▼▼▼

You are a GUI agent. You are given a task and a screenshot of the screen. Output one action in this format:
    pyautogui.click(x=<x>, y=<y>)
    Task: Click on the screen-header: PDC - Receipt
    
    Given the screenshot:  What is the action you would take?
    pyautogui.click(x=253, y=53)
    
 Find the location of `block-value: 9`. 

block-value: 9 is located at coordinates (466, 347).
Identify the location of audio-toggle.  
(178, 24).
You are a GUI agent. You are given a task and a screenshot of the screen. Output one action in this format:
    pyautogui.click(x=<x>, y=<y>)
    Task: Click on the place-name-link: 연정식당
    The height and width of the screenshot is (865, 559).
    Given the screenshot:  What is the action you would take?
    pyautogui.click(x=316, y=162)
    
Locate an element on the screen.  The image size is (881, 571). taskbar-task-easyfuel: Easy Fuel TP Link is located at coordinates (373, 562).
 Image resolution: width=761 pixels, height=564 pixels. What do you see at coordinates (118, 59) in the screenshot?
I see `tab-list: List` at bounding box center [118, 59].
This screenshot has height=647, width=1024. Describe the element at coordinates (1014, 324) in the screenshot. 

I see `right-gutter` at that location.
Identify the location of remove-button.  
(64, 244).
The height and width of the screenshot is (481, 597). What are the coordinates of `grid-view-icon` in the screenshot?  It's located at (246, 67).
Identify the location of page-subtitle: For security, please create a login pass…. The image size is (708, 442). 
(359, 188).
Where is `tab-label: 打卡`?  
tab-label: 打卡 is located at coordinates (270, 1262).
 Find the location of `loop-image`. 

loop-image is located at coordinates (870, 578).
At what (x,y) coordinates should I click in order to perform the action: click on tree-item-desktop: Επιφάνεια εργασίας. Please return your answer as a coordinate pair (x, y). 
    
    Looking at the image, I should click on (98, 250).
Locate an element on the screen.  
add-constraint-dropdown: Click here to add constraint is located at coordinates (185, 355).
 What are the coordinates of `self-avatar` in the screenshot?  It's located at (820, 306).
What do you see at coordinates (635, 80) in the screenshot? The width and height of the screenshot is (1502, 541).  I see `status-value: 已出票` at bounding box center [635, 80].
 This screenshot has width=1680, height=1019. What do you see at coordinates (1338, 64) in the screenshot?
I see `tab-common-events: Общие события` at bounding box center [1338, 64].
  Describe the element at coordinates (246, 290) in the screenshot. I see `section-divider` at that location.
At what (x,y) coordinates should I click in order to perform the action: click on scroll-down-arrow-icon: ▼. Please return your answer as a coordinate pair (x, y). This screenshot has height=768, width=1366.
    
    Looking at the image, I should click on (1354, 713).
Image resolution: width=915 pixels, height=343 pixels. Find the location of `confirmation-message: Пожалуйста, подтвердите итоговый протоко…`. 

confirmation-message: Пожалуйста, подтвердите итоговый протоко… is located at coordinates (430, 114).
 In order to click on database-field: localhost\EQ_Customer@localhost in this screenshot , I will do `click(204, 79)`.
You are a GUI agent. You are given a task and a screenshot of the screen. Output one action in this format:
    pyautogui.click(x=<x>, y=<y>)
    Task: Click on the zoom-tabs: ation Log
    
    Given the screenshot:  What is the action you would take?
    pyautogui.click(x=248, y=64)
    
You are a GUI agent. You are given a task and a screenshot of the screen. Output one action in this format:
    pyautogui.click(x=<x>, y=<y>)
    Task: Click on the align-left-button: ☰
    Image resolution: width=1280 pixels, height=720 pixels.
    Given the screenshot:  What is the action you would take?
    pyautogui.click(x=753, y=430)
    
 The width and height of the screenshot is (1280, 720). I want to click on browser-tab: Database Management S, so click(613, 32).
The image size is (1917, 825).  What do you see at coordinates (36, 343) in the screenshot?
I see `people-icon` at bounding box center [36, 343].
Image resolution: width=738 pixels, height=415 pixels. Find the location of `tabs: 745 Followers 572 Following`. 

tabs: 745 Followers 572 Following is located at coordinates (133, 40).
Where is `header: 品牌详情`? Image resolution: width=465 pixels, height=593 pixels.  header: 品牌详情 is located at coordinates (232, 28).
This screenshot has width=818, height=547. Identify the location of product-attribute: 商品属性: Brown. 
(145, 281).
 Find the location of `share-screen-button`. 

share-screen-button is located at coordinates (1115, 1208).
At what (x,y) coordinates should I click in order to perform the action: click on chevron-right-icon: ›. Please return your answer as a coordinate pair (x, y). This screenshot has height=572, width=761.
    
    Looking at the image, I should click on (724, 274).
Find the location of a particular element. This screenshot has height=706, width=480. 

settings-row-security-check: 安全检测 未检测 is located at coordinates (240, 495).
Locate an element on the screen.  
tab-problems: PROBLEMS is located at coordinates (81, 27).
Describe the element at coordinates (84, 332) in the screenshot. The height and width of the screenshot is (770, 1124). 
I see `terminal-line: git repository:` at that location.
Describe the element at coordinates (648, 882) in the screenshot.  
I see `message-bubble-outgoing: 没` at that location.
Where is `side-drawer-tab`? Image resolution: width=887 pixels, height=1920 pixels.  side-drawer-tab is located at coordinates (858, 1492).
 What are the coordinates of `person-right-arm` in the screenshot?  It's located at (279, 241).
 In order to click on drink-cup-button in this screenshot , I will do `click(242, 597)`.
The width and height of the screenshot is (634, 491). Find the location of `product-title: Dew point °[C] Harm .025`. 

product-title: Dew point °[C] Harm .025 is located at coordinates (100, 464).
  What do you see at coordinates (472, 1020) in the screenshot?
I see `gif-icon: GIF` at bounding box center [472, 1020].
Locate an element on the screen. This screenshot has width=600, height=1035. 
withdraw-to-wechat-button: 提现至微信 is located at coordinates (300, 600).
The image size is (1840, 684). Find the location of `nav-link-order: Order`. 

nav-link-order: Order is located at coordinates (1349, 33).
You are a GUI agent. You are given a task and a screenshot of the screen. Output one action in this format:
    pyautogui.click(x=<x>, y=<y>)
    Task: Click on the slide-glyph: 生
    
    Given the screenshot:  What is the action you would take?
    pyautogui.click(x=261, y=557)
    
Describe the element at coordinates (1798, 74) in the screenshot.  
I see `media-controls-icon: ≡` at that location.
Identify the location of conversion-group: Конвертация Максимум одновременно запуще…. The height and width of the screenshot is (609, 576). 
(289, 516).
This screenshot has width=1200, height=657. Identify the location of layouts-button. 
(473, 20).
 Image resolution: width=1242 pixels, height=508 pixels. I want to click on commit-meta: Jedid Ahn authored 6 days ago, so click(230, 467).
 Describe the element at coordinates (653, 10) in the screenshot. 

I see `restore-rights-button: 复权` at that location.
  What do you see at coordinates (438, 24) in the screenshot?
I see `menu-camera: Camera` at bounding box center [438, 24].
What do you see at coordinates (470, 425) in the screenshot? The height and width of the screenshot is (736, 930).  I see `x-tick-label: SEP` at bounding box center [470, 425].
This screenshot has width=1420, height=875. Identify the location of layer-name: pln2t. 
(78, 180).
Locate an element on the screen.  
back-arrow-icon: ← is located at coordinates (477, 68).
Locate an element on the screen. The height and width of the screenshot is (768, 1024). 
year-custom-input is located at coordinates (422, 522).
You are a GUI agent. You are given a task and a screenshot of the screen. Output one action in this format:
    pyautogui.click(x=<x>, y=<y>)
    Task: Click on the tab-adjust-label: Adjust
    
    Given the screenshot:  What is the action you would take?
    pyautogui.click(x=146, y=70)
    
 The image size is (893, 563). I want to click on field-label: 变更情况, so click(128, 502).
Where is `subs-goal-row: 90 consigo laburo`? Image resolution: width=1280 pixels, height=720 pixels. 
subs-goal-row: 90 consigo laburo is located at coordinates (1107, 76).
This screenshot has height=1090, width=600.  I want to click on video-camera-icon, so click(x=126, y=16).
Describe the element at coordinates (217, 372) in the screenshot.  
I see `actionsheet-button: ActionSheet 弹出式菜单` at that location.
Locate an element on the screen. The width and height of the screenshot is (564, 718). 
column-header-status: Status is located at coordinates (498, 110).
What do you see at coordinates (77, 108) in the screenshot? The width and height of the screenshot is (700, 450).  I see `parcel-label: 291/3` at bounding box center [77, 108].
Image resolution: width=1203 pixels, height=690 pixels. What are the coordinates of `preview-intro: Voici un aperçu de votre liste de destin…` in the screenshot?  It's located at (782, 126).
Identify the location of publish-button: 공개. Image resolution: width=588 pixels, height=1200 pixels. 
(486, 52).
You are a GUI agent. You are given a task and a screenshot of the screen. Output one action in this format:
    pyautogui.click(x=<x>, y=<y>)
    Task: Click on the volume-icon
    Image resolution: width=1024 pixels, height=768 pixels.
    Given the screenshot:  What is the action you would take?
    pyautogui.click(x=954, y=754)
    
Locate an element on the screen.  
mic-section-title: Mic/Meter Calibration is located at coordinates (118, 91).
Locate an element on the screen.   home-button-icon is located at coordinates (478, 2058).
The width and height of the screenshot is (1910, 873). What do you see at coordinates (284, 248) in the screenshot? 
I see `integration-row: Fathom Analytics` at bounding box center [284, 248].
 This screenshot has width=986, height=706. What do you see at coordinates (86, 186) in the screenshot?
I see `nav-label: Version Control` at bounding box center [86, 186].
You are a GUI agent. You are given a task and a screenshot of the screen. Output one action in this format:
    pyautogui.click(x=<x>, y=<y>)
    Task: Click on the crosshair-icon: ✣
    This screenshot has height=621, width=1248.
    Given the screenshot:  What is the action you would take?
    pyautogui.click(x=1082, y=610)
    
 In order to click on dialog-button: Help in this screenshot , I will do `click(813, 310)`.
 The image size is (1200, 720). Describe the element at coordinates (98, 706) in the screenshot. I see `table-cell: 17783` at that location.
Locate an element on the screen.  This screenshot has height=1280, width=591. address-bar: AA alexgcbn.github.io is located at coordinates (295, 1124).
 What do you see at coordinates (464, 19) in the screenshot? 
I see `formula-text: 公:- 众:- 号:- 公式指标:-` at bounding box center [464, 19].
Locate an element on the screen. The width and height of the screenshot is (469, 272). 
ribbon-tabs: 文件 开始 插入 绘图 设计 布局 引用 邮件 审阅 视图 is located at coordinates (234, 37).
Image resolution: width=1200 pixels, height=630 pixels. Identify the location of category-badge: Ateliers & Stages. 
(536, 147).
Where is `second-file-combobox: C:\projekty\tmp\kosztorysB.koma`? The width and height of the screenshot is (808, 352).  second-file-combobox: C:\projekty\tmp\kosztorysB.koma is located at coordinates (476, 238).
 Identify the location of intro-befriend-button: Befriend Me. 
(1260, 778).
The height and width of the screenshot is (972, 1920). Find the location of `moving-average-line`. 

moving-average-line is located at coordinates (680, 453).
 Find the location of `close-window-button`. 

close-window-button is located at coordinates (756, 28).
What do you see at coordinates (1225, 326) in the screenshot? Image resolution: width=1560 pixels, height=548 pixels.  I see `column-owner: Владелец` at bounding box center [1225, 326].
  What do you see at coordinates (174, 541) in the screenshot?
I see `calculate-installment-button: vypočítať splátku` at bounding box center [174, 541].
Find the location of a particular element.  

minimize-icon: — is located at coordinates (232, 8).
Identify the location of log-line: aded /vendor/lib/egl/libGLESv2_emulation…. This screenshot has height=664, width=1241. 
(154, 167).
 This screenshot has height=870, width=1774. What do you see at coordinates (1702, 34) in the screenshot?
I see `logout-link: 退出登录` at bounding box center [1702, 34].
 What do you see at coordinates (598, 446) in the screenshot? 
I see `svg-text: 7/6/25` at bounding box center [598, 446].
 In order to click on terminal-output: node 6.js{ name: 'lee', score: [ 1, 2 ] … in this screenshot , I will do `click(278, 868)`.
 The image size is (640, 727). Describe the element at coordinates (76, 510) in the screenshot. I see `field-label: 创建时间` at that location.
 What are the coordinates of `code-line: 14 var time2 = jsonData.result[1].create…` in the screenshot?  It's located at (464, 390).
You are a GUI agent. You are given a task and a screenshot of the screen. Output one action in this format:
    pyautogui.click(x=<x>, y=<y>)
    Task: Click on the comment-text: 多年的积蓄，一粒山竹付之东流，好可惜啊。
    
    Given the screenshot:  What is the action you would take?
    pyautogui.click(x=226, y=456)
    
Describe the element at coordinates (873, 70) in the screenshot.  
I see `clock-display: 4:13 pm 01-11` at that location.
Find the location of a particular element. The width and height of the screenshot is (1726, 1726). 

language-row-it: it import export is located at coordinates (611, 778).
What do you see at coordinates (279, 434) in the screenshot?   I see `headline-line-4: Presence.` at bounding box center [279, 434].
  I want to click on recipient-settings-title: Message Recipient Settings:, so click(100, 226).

▲▲▲

■ **WHAT IS NEEDED**
Recast the stretch of the listing from the line containing "Describe the element at coordinates (84, 332)" through the line containing "center [472, 1020]." as a numbered list, omitting any blank lines.

■ **SOLUTION BELOW**
1. Describe the element at coordinates (84, 332) in the screenshot. The height and width of the screenshot is (770, 1124). 
2. I see `terminal-line: git repository:` at that location.
3. Describe the element at coordinates (648, 882) in the screenshot.  
4. I see `message-bubble-outgoing: 没` at that location.
5. Where is `side-drawer-tab`? Image resolution: width=887 pixels, height=1920 pixels.  side-drawer-tab is located at coordinates (858, 1492).
6.  What are the coordinates of `person-right-arm` in the screenshot?  It's located at (279, 241).
7.  In order to click on drink-cup-button in this screenshot , I will do `click(242, 597)`.
8. The width and height of the screenshot is (634, 491). Find the location of `product-title: Dew point °[C] Harm .025`. 
9. product-title: Dew point °[C] Harm .025 is located at coordinates (100, 464).
10.   What do you see at coordinates (472, 1020) in the screenshot?
11. I see `gif-icon: GIF` at bounding box center [472, 1020].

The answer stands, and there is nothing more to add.